[Records for finding displayed items]
[start]

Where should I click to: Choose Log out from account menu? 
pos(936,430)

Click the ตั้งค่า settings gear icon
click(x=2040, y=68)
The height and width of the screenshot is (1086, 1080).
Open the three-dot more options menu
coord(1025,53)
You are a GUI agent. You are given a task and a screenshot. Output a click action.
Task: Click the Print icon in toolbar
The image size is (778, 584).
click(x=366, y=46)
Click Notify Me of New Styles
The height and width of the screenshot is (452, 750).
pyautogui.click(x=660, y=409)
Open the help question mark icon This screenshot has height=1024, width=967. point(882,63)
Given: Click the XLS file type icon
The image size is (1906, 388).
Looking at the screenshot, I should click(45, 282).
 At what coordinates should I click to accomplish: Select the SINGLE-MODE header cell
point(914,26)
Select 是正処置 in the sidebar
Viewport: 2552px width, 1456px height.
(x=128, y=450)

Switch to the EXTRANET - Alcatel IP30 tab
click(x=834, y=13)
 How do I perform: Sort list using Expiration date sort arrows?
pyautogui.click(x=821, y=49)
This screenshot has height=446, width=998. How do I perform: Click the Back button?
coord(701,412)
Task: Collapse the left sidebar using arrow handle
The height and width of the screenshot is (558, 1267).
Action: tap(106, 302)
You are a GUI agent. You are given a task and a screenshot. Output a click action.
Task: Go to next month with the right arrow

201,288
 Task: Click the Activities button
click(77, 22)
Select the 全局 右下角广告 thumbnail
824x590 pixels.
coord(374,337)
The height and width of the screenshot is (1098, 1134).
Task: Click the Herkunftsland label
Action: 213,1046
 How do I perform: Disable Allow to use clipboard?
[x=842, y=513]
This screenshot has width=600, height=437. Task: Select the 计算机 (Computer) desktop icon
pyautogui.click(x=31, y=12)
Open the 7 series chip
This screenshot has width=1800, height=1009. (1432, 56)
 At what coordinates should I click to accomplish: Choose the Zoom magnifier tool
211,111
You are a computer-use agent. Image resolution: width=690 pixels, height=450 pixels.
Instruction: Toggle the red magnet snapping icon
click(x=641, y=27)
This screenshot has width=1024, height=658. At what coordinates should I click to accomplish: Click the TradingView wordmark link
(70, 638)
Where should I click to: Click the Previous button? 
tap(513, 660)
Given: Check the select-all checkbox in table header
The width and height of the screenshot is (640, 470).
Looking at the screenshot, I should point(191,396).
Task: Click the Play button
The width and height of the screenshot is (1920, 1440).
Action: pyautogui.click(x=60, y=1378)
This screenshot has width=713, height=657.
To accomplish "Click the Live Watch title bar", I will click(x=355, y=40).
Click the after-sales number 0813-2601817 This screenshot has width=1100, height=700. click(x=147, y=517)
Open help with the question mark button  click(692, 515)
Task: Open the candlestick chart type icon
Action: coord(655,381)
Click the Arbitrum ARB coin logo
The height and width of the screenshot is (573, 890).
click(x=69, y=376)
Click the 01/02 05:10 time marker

[end]

* **Brief**
Copy out verbatim the entries above, starting with the line containing "Task: Click the Activities button" and continuing through the line containing "pyautogui.click(x=31, y=12)", both included.

* **Full response**
 Task: Click the Activities button
click(77, 22)
Select the 全局 右下角广告 thumbnail
824x590 pixels.
coord(374,337)
The height and width of the screenshot is (1098, 1134).
Task: Click the Herkunftsland label
Action: 213,1046
 How do I perform: Disable Allow to use clipboard?
[x=842, y=513]
This screenshot has width=600, height=437. Task: Select the 计算机 (Computer) desktop icon
pyautogui.click(x=31, y=12)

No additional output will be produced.